Rutgers University basketball coach, Mike Rice, is finally paying the price for physically and verbally abusing his players, but sadly his young team members will carry lasting scars.

Rutgers University basketball coach Mike Rice, 44, issued a tearful apology after being fired today, April 3, for hitting, shouting, throwing balls at his players and screaming at them using homophobic slurs. It was completely unacceptable and abusive behavior.

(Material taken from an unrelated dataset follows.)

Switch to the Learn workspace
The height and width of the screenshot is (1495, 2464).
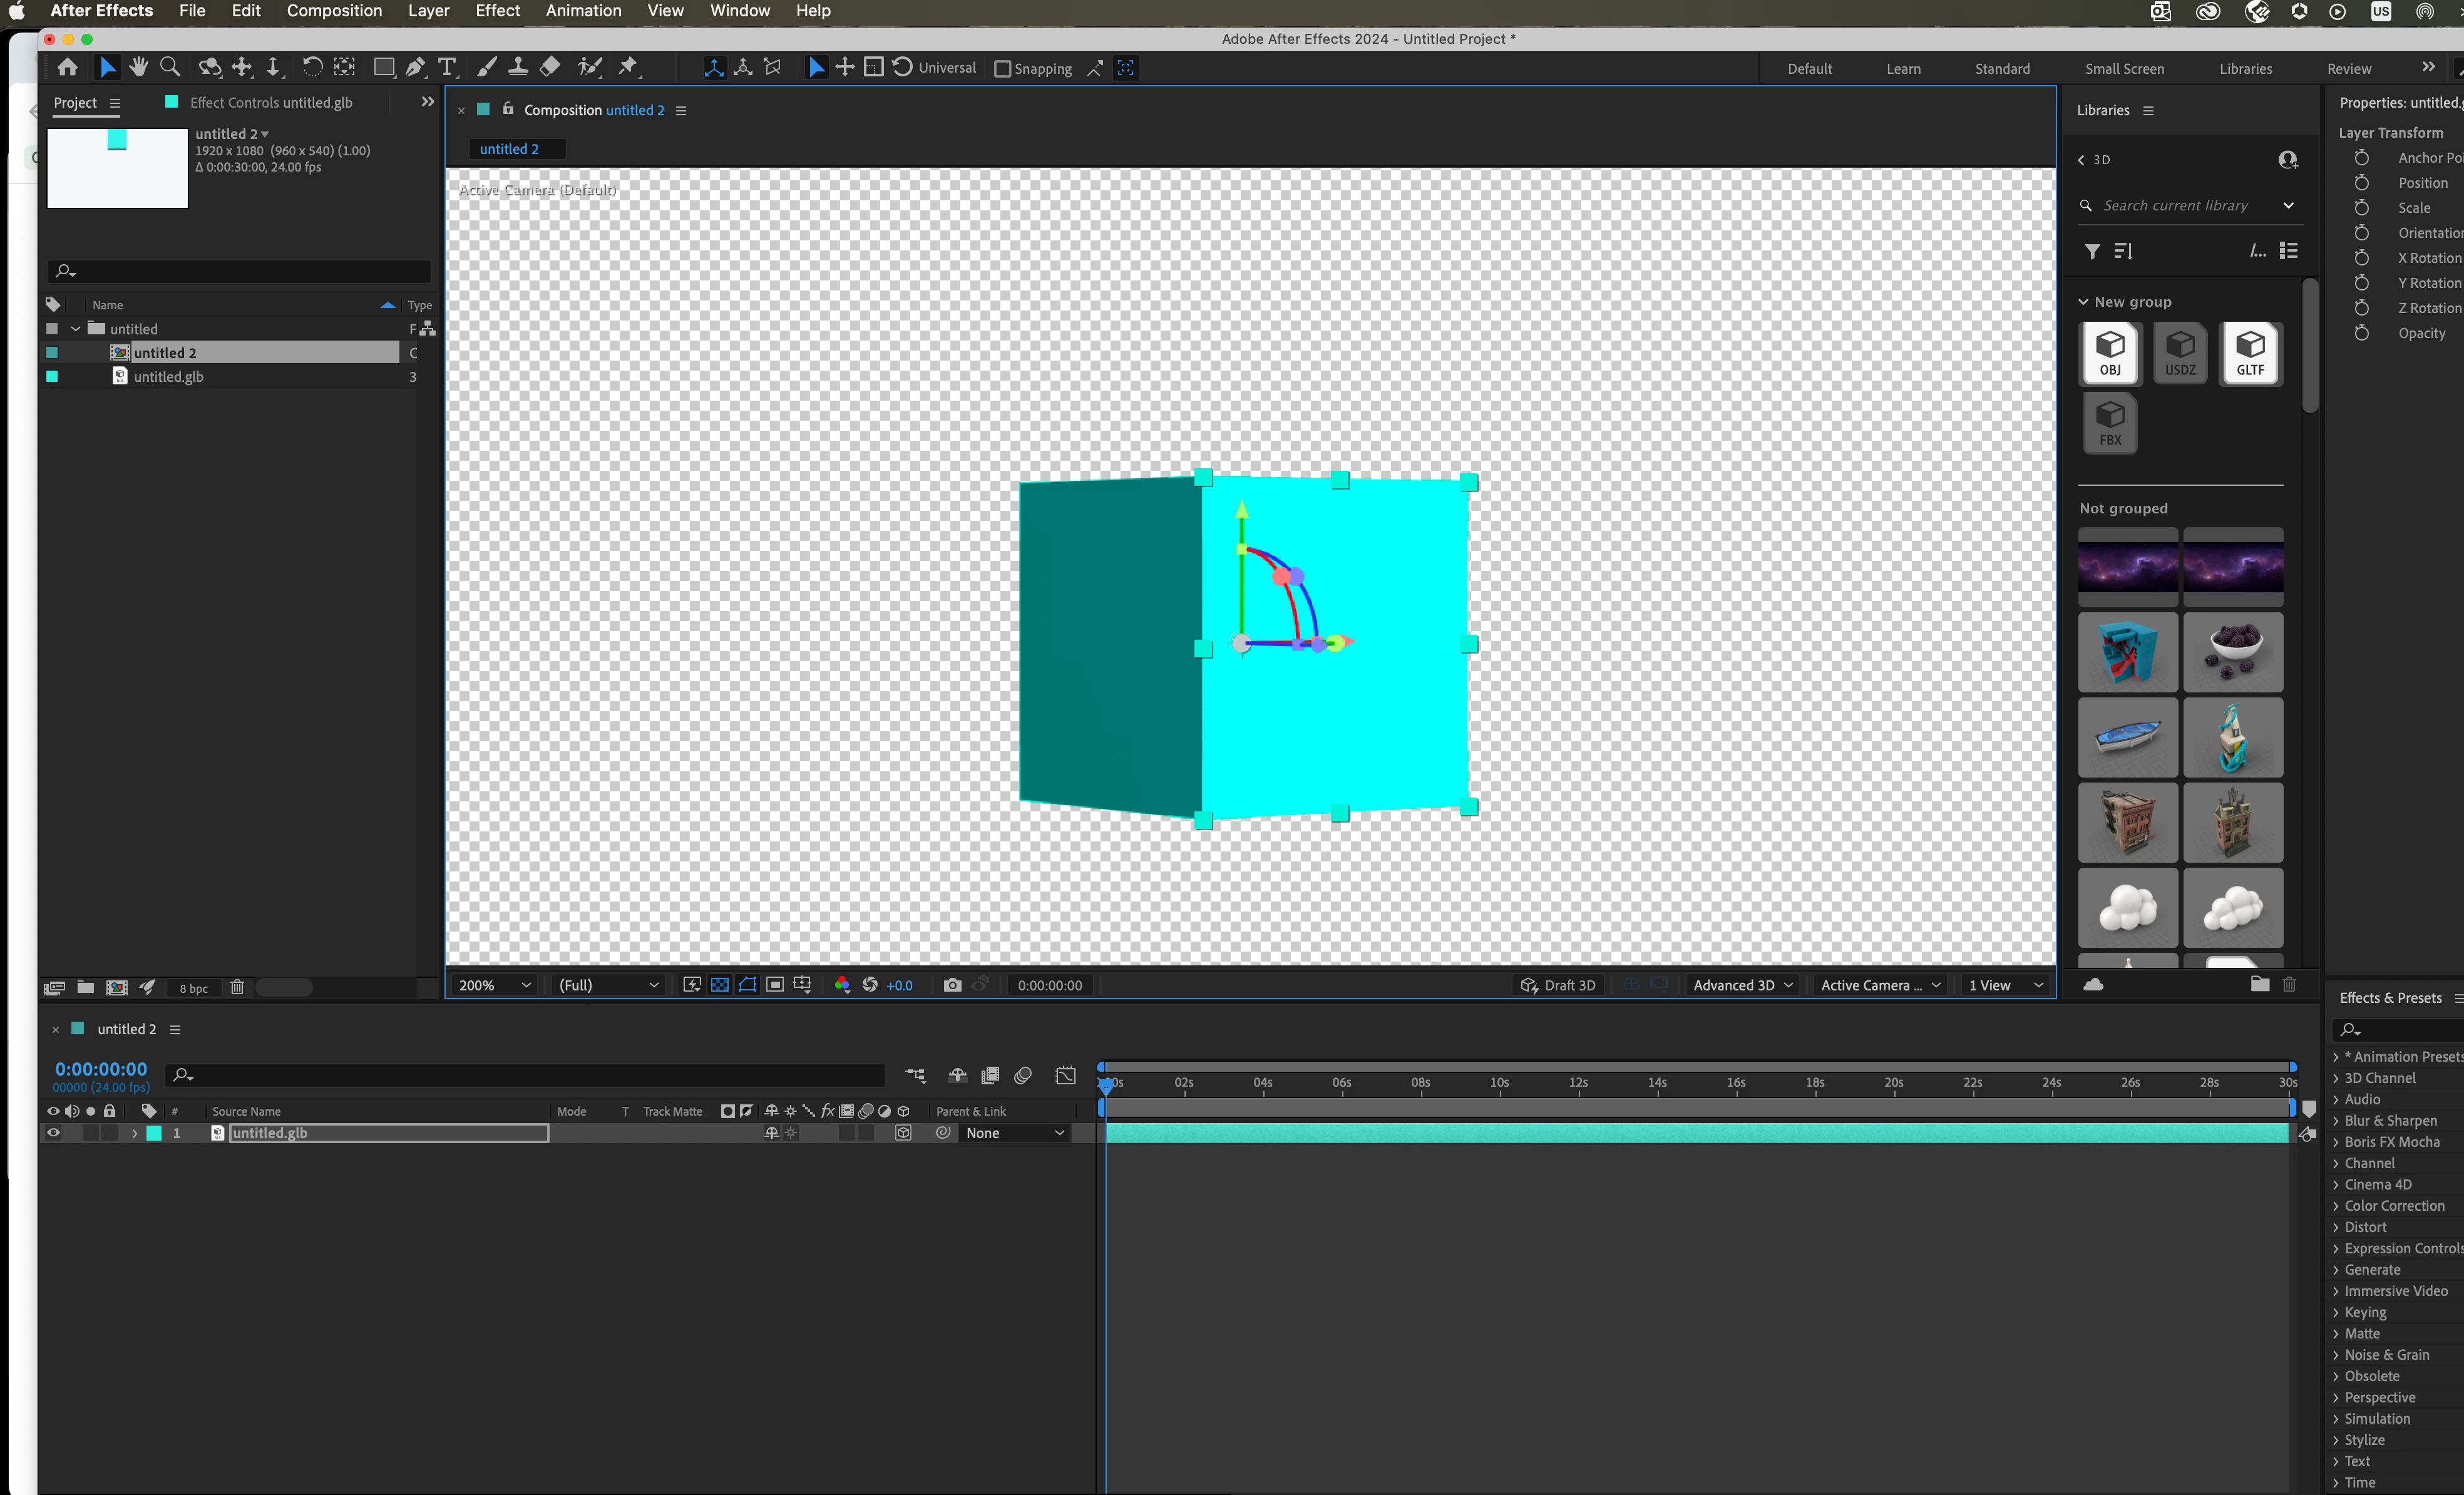(1903, 69)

Rutgers Fires Mike Rice For Abusive Behavior

Mike Rice was a bully. And luckily for his team members, his behavior was all caught on tape and exposed to the world. Rutgers officials knew about the abuse since Nov 2012 but they only took major action after widespread public exposure and condemnation. It took a public outcry for Rice, who had led the team since spring 2010, to finally loose his job.
Unfortunately, it’s the young athletes who bore the brunt of his bullying, who will continue to suffer from his abuse, long after he is gone. Rice, after all, should have been an inspiring role model for his players. Coaches often develop very close relationships with their players: it’s not unusual for college players to think of their coach, as a surrogate father.
That’s what makes this situation, especially sad. Instead of being trained, inspired and motivated to be the best that they could be, they were abused by their coach in a way that could be deeply damaging to their self esteem.
“These college kids were being put down at an age when their self esteem is already shaky. They need people supporting them, building them up and not tearing them down,” explains celebrity relationship expert Dr. Gilda Carle, the "30 Second Therapist" at Today.com. “This could have far-reaching affects. The experience could really erode their confidence and that’s not what parents send their kids to college for.”
"And it's certainly not why student athletes  play sports." Rutgers University basketball players were on the team of course, to improve their skills and lead their college to victory.

Rutgers Basketball Players Needed Motivation, Not Derision

"What they needed was constructive instruction and positive motivation. Not to be pummeled by basketballs thrown at their bodies and heads, by the coach they should have admired and trusted."